Cherie Blair, Huffington Post, 1 July 2013
This article was originally published on Huffington Post
Mama Muze, a widow in Dar es Salaam, has always had an interest in producing her own food products. After retiring as a banker, she set up her own food processing business, making chilli sauce and packaging it in jars with her own personalised labels. The primary challenge she faces is getting more customers. She is one of many women entrepreneurs in Tanzania facing similar barriers to expanding their businesses. Even though 43% of micro and small enterprises in Tanzania are owned by women, their businesses tend to be smaller, have fewer employees and bleaker growth prospects than their male counterparts. Only 4% of women in Tanzania work in formal employment and only 5% have access to financing from banks, leaving them with fewer resources to invest in their businesses.
These challenges stem from a number of gaps where women tend to be left behind in East Africa, such as insufficient business management skills, marketing know-how, networks and access to capital. Often women are pushed into running a business as a last resort rather than making the choice themselves. There are huge demands placed on women in East Africa in particular and yet they are offered little support.

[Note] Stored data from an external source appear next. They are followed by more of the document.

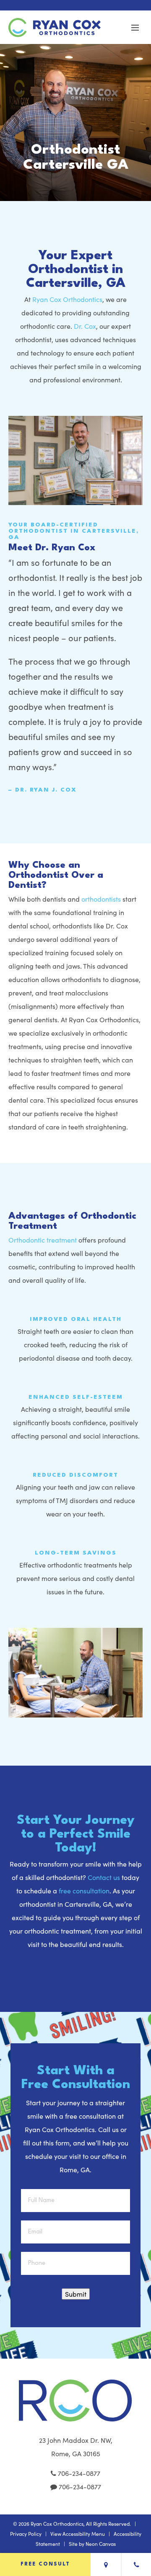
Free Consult (45, 2564)
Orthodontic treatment (42, 1239)
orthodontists (101, 899)
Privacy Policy (26, 2533)
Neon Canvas (101, 2543)
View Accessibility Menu (77, 2533)
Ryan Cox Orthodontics (67, 299)
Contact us (104, 1877)
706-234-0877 (78, 2473)
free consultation (84, 1890)
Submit (75, 2294)
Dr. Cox (85, 326)
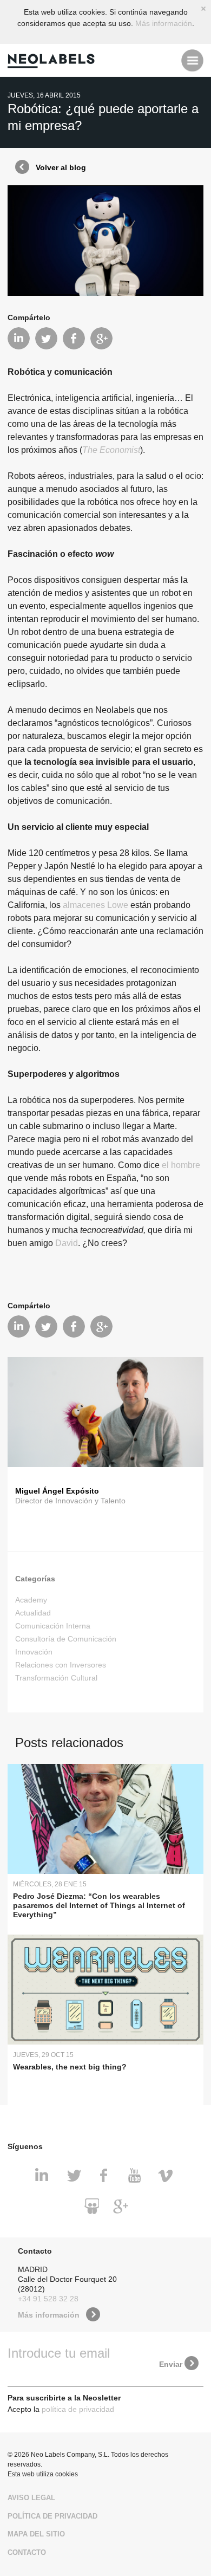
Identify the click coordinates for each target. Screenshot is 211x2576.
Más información (163, 23)
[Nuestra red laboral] (43, 2176)
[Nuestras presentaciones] (90, 2207)
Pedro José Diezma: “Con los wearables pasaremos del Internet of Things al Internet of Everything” (99, 1905)
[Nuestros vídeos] (136, 2176)
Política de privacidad (52, 2516)
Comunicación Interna (52, 1625)
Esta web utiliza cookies (43, 2474)
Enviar (170, 2364)
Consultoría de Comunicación (65, 1638)
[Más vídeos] (167, 2176)
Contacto (27, 2552)
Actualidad (33, 1612)
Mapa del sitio (36, 2534)
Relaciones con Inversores (60, 1664)
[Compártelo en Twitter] (46, 338)
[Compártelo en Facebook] (74, 338)
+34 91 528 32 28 (48, 2298)
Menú (192, 60)
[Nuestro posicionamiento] (121, 2207)
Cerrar (203, 9)
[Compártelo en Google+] (101, 338)
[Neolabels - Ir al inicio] (54, 60)
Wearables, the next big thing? (70, 2066)
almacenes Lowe (95, 905)
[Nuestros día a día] (74, 2176)
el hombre (181, 1165)
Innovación (33, 1651)
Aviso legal (31, 2498)
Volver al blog (61, 167)
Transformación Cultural (56, 1677)
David (66, 1243)
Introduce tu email (59, 2353)
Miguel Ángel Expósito (57, 1491)
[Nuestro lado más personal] (105, 2176)
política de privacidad (78, 2409)
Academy (31, 1599)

It is widely accepted that supporting women to address these challenges in setting up their businesses is in everyone's interest, as women tend to reinvest a significant portion of their incomes back into their families and communities. There is a Swahili saying, "Mwanamke ni chachu ya maendeleo", which means "Women are an important part of development". In Mama Muze's case, my foundation for women is providing support in partnership with the Tanzania Gatsby Trust through skills training and e-mentoring. With these types of services, more women will be able to expand their businesses, create jobs and ultimately contribute to poverty reduction and the greater development of Tanzania. The challenge is scaling up business training solutions in a way that efficiently reaches tens of thousands more women entrepreneurs, but at the same time is tailored to meet their needs.
In response, together with ExxonMobil Foundation, my foundation is supporting Business Women, a service developed by Nokia, to deliver business training through the mobile phone. First launched in Nigeria and Indonesia last year, the service has since reached over 75,000 subscribers and recently received the Global Telecoms Innovation Award. Today I am in Dar es Salaam to officially launch the expansion of the Business Women service to Tanzania at the George W. Bush Institute's African First Ladies Summit.

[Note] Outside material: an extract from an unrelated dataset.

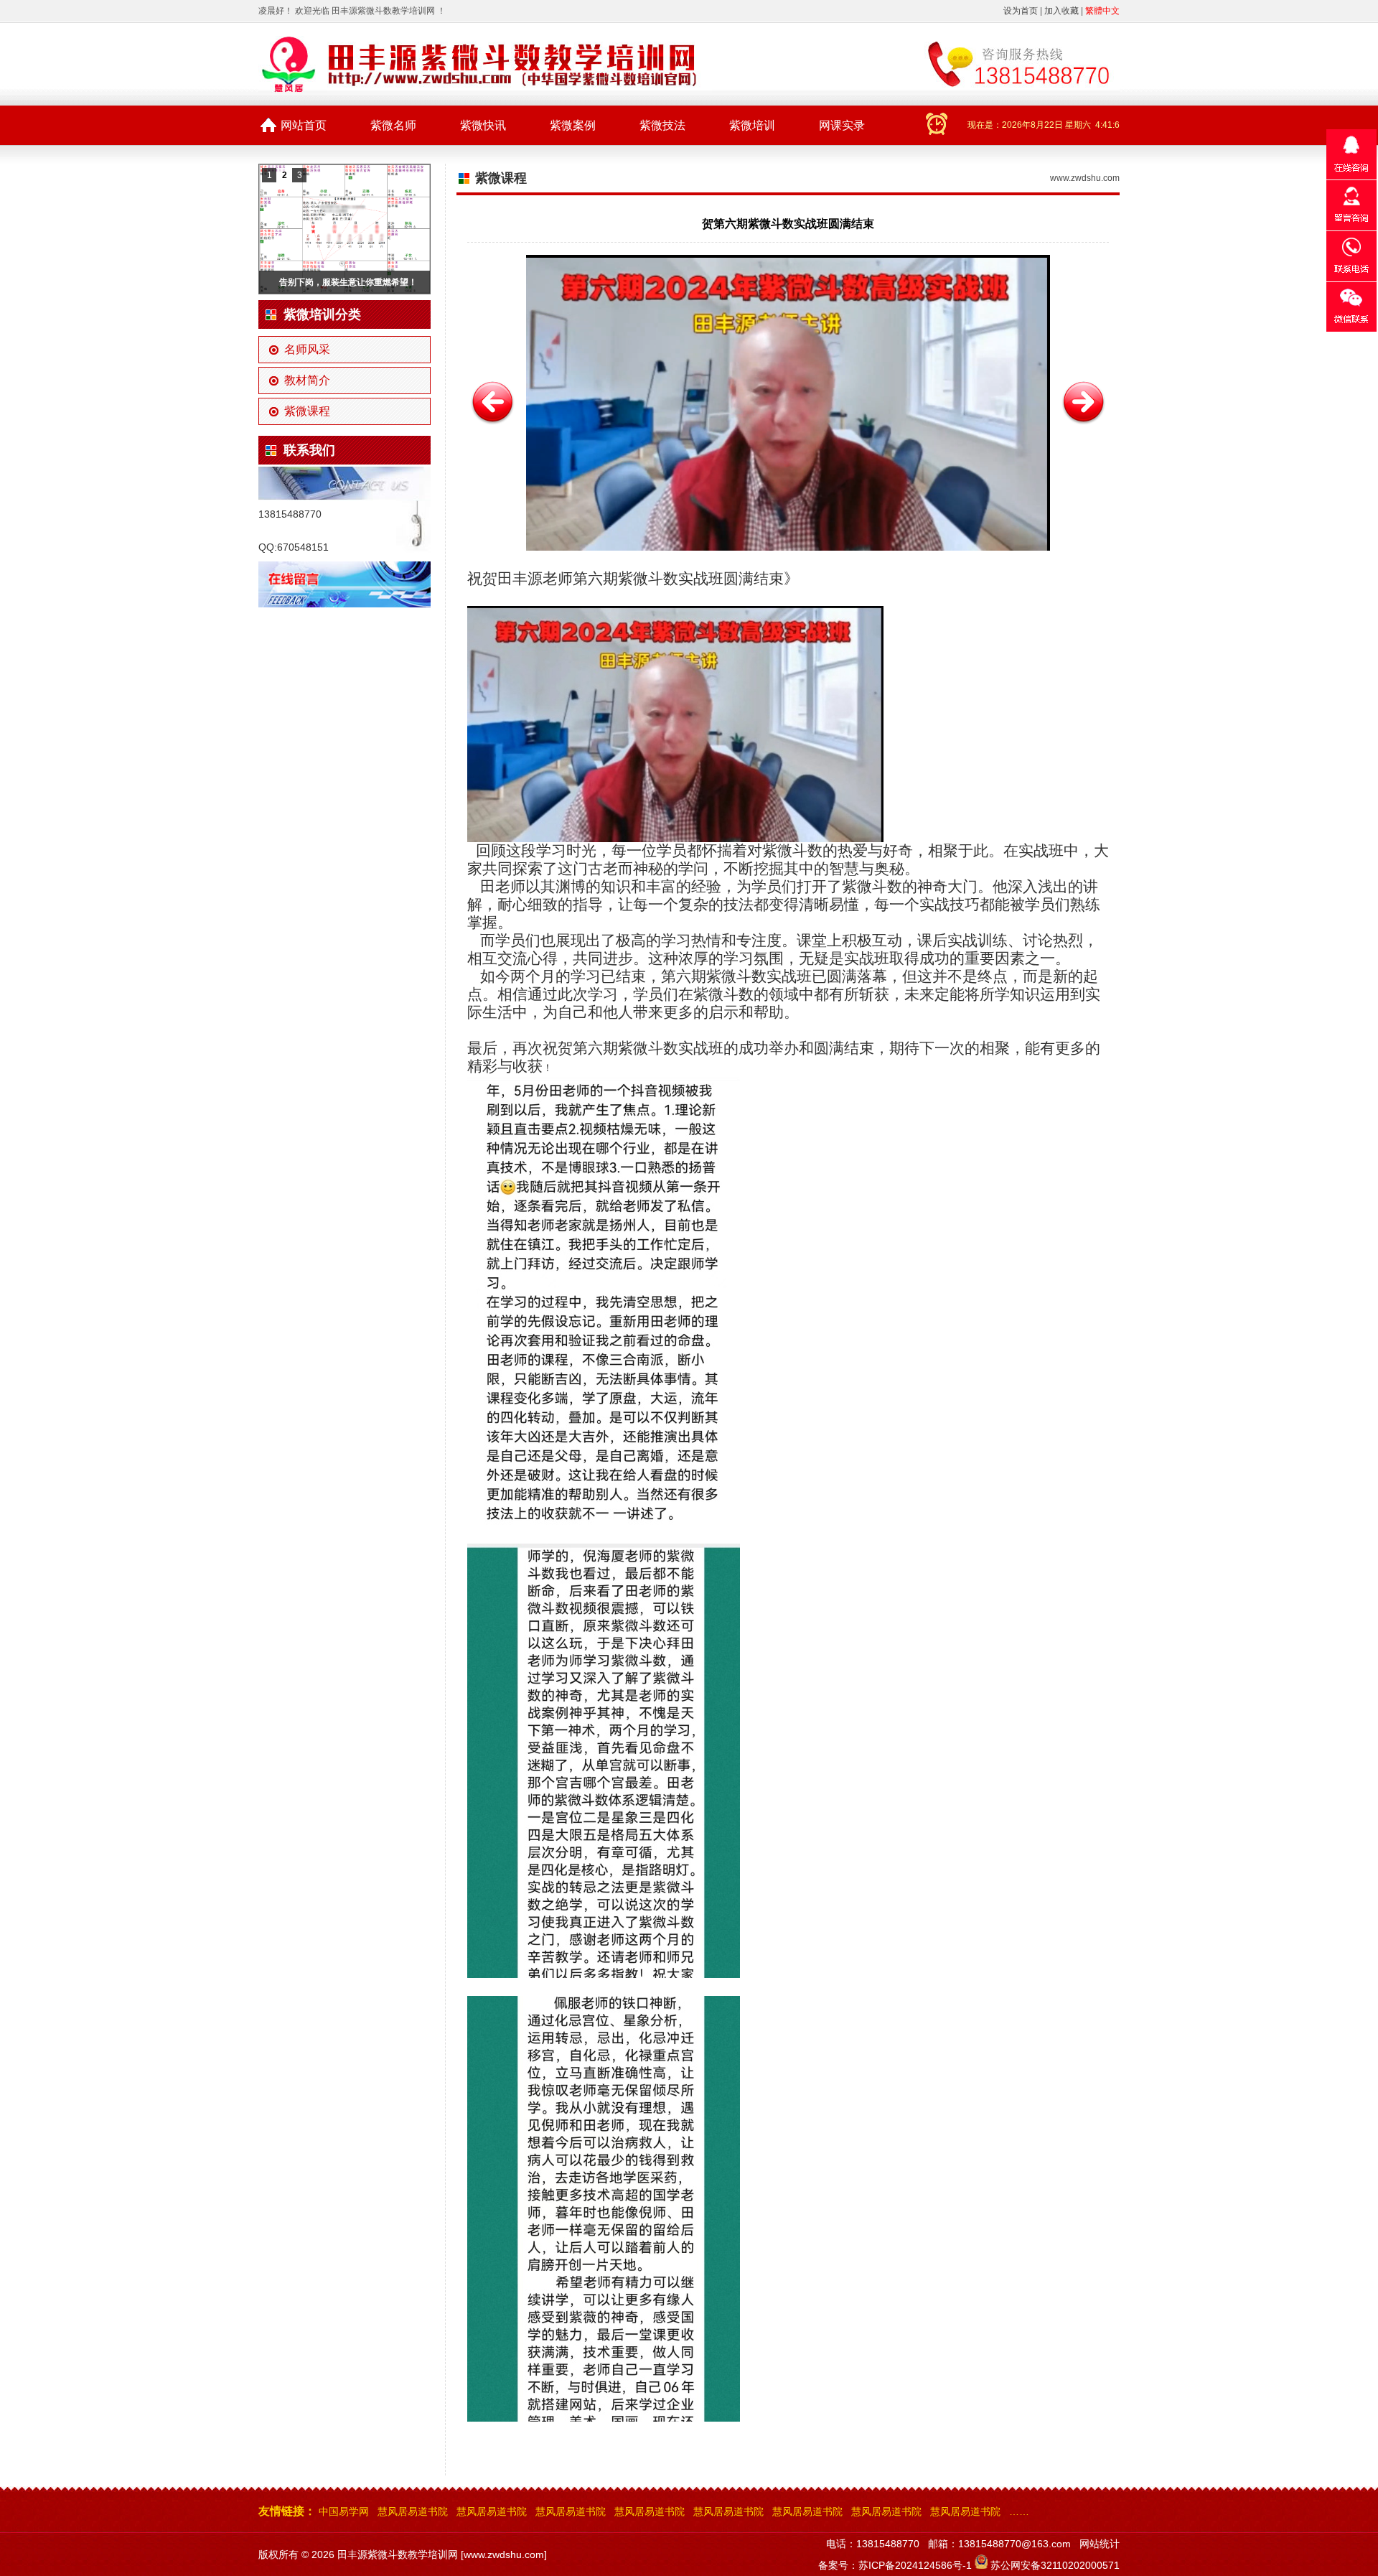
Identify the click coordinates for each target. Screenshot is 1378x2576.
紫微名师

This has been a careful strategic effort involving partnerships across sectors. Before launching the first Business Women service in Nigeria last year, my Foundation with Booz & Co conducted in-depth research across three markets in Africa, Asia and the Middle East. The results of the research, which was supported by the ExxonMobil Foundation, were encouraging. The findings showed that out of 300 women entrepreneurs in the study, 94% believed that addressing their most relevant business challenges would increase the value of their business and 50% believed that the increase in value to their businesses would be significant. Interestingly over 88% of women entrepreneurs were willing to use mobile services to address the core challenges they face in their businesses.
The most important aspect of the Business Women service is the content, which is tailored to meet the specific needs of women entrepreneurs in-country. As the Nigeria version differs from the Indonesia version, so does the Tanzania version, which has been designed specifically for Tanzanian women entrepreneurs, crucially involving them in the process of coming up with the content in the first place. The development does not stop there. After the service has been tested and delivered, women entrepreneurs who use the service give more feedback.
This process is encouraging because it involves learning and adapting. All too often, the development community tends to talk about mobile technology almost as if it is a magic bullet solution to the world's problems. It is right to be enthusiastic about the scalability and the potential that mobile technology can bring to development efforts but it is equally important to temper that enthusiasm with a willingness to learn from trial and error, and to share those learnings with other organisations across sectors. Only then will we truly be able to deliver truly tailored solutions that are most appropriate for the needs of those we seek to support.